I mean, this is what evolution does too. The variants that 'looked right' but were not fit to survive got weeded out. The variants that were wrong but didn't negatively affect fitness to the point of non-reproduction stayed around. Looking right and being right are not significantly different in this case.

YeGoblynQueenne|2 years ago

What makes it "much more obvious that it is possible" to simulate the human brain? If you're thinking of artificial neural nets, those clearly have nothing to do with human intelligence, which was very obviously not learned by training on millions of examples of human intelligence; that would have been a complete non-starter. But that's all that artificial neural nets can do, learn from examples of the outputs of human intelligence.

It is just as clear that there is one more ability that human brains have, than the ability to learn from observations, and that's the ability to reason from what is already known, without training on any more observations. That is how we can deal with novel situations that we have never experienced before. Without this ability, a system is forever doomed to be trapped in the proximal consequences of what it has observed.
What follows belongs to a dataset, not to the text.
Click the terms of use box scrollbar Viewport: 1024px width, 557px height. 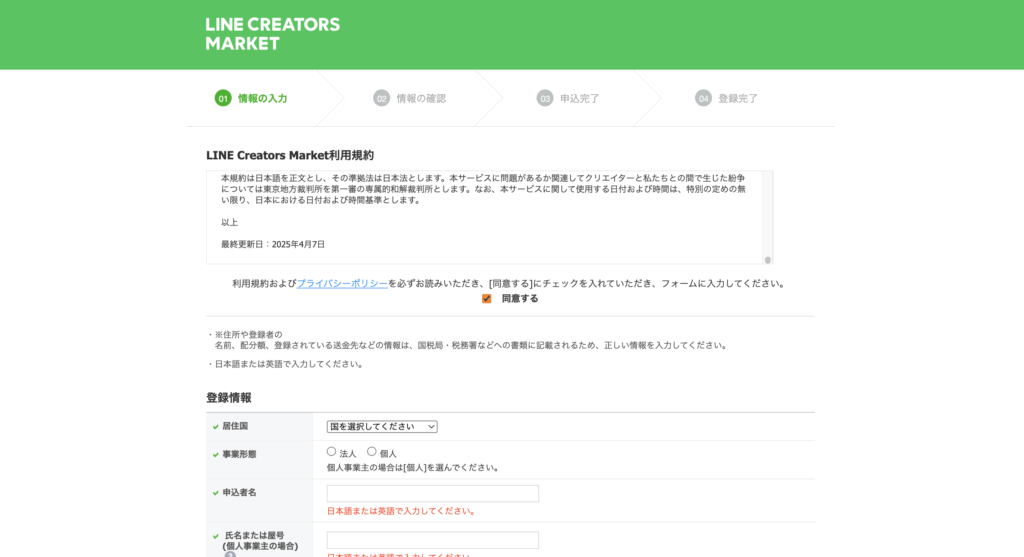click(767, 217)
And it is just as clear that neural nets are completely incapable of doing anything remotely like reasoning, much as the people in the neural nets community keep trying, and trying. The branch of AI that Lighthill almost dealt a lethal blow to (his idiotic report brought about the first AI winter), the branch of AI inaugurated and championed by McCarthy, Michie, Simon and Newell, Shannon, and others, is thankfully still going and still studying the subject of reasoning- and making plenty of progress, while flying under the hype.